:: Given text

See also: Vibe Coding
Vibe coding is the practice of building software by describing what you want in natural language and letting an AI write the code. The term was coined by Andrej Karpathy, a co-founder of OpenAI, in a post on X dated February 2, 2025. He wrote that "there's a new kind of coding I call 'vibe coding', where you fully give in to the vibes, embrace exponentials, and forget that the code even exists." Karpathy demoed the workflow inside Cursor Composer with Claude Sonnet, dictating to the IDE through the SuperWhisper voice tool. Collins Dictionary selected vibe coding as its Word of the Year for 2025, defining it as the use of artificial intelligence prompted by natural language to write computer code.
The tips below collect community knowledge on how to make this style work without leaving a trail of broken commits behind you. They cover planning, code structure, task execution, debugging, security, and the specific quirks of popular tools.
Origin and current state of the term
Karpathy's post was, in his own words, "a shower of thoughts throwaway tweet." The original framing described throwaway weekend projects where you stop reading the diffs and trust the model. By 2026 the everyday usage covers any AI-assisted coding session, including production work that does require reading every diff. "Pure" vibe coding (no review, no tests, accept everything) is fine for a weekend prototype and dangerous for anything else. The advice below assumes you care whether the code works.
Planning and preparation
Requirements, not solutions
- Concept: LLMs fill unspecified gaps with guesses from their training data, which might not align with your needs.

::::

▶ **Work to complete**
**1)** In the vibe coding page, which dictionary chose vibe coding as its Word of the Year for 2025?
**2)** Recast the paragraph of the vibe coding page that begins "Karpathy's post was" as a short bulleted list that keeps its main facts.
**3)** Carry on writing the vibe coding page, starting after its last line.

:: Extracted records

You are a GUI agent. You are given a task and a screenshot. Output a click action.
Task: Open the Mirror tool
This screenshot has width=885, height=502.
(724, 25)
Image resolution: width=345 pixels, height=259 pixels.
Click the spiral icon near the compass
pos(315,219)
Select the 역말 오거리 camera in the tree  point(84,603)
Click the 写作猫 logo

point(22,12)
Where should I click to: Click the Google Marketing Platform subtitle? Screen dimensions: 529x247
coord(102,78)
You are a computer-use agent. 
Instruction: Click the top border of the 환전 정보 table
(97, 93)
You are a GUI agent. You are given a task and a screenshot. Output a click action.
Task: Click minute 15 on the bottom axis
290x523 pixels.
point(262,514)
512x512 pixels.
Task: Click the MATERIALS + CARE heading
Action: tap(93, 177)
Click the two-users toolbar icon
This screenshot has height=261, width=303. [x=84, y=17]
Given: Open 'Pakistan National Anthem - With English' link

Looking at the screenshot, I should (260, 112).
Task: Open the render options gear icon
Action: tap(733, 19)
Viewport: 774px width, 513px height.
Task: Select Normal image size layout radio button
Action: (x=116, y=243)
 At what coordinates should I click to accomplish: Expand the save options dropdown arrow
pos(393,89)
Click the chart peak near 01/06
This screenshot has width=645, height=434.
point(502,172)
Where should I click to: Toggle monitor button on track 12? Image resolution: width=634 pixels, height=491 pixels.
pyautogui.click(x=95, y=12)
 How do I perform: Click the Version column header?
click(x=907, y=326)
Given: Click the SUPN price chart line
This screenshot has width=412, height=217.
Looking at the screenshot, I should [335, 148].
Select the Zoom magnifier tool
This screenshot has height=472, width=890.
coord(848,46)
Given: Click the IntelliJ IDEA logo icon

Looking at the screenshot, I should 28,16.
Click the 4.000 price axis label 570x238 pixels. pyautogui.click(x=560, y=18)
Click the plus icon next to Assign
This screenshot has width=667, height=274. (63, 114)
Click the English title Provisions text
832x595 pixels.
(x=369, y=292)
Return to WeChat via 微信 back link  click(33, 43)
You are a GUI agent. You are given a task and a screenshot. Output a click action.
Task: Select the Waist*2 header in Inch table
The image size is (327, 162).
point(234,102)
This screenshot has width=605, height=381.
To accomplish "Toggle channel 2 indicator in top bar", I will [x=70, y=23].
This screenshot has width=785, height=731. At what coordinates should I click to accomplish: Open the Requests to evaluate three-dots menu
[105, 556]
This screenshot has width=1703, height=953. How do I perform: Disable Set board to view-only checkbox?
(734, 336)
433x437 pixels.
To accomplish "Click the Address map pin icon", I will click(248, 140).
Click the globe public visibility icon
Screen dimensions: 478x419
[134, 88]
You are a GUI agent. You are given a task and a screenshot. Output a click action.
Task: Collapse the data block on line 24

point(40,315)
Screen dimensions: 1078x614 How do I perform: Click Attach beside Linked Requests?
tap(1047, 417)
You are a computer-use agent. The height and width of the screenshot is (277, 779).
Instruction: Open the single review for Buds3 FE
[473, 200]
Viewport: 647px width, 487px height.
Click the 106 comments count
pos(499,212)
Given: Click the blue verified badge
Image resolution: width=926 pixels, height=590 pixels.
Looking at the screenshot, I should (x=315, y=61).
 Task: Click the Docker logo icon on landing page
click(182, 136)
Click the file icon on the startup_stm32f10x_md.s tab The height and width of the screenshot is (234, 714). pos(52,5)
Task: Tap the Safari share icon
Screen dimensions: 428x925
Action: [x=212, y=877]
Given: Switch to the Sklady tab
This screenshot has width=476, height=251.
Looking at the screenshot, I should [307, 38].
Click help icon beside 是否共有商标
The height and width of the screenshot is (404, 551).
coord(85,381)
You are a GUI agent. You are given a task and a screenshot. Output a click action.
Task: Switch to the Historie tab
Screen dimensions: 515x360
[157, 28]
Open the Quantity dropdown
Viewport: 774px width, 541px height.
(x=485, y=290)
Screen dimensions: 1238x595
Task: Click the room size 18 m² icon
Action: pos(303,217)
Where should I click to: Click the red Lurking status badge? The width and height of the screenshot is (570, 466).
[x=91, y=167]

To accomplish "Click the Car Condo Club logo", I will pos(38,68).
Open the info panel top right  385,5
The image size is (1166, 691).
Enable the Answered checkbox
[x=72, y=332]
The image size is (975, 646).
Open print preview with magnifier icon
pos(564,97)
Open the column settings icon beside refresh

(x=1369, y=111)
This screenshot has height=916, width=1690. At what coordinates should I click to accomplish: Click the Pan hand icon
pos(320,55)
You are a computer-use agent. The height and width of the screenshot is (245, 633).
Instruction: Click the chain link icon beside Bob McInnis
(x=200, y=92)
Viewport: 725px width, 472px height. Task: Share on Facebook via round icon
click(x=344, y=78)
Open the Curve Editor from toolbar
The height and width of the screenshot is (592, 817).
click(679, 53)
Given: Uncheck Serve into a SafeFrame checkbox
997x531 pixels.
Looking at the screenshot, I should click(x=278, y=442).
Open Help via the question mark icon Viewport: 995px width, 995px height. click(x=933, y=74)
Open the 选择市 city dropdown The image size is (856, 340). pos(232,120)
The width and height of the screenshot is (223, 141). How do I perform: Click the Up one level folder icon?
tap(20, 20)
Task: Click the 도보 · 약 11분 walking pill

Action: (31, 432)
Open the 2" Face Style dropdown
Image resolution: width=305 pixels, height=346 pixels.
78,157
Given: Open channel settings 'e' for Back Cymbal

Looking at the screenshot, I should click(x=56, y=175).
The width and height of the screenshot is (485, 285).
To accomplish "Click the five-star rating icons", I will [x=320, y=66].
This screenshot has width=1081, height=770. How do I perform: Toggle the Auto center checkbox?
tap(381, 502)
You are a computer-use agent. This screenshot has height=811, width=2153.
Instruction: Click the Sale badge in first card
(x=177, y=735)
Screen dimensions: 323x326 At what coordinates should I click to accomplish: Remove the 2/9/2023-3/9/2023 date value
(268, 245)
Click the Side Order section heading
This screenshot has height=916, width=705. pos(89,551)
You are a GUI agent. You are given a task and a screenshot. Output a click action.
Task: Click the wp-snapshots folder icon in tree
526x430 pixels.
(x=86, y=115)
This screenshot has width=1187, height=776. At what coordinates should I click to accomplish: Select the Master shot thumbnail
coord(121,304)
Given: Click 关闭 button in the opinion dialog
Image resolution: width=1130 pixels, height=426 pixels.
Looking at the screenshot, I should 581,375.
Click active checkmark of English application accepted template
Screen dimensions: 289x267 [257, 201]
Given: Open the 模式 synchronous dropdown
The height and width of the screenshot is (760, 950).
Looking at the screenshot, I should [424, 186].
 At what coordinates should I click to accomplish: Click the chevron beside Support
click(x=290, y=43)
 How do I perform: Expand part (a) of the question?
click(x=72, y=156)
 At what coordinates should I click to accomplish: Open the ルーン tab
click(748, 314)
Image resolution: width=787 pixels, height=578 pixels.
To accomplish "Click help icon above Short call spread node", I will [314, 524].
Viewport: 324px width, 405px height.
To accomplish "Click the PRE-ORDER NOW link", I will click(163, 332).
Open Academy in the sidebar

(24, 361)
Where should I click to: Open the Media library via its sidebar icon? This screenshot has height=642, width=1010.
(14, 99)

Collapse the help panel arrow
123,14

::::

▶ **Per-task outputs**
**1)** Collins Dictionary.

**2)**
- Karpathy himself called his post "a shower of thoughts throwaway tweet."
- The original framing described throwaway weekend projects where you stop reading the diffs and trust the model.
- By 2026, everyday usage covers any AI-assisted coding session, including production work that requires reading every diff.
- "Pure" vibe coding (no review, no tests, accept everything) is fine for a weekend prototype but dangerous for anything else.
- The advice on the page assumes you care whether the code works.

**3)**
- Tip: Always spell out your requirements clearly before asking an LLM to code. For example, asking for a visualization might get you an SVG unless you specify "interactive," prompting a React app instead. Clear specs prevent chaos for both AI and human teams.
Preparatory refactoring
- Concept: Refactoring first makes changes easier, but LLMs tend to mash everything together without a plan.
- Tip: Refactor your code before tasking the LLM with new features. Without guidance, an LLM might fix an import error but also add unrelated (sometimes wrong) type annotations. Divide and conquer is key. Avoid letting the AI rewrite everything at once.
Mise en place
- Concept: A broken setup derails LLMs, much like missing ingredients ruin a recipe.
- Tip: Set up your environment (rules, MCP servers, docs) beforehand. Vibe coding against a live production database is, as one practitioner put it, like randomly copy-pasting Stack Overflow commands; disaster awaits.
Walking skeleton
- Concept: A minimal end-to-end system helps identify next steps early.
- Tip: Build a basic working system first, then flesh it out. LLMs shine here, letting you see what's next at every step. Get the request, response, and a single test path working before you ask the model for features.
Use plan mode before you generate code
- Concept: In agentic IDEs the model will happily start editing files before you have agreed on what should change.
- Tip: In Claude Code, press Shift+Tab twice to enter Plan Mode, where the agent reads and reasons but cannot write to disk. Cursor and Windsurf have similar planning toggles. Have the agent return a numbered list of files it intends to touch, then approve, push back, or rewrite the plan before letting it generate any code. The Product Talk "vibe coding doom loop" usually starts with someone skipping this step.
Code structure and management
Keep files small
- Concept: Large files overwhelm LLM context windows and slow down agentic tools.
- Tip: Split big files (such as 471 KB) into smaller modules. Some models struggle with a single 128 KB file even when their nominal context limit is 200 K tokens. Applying dozens of edits to a 64 KB file in older Cursor builds also creates noticeable lag. LLMs are good at the import-shuffling drudgery that splitting creates.
Use static types
- Concept: Static types catch errors LLMs might miss, though Python and JavaScript dominate their training.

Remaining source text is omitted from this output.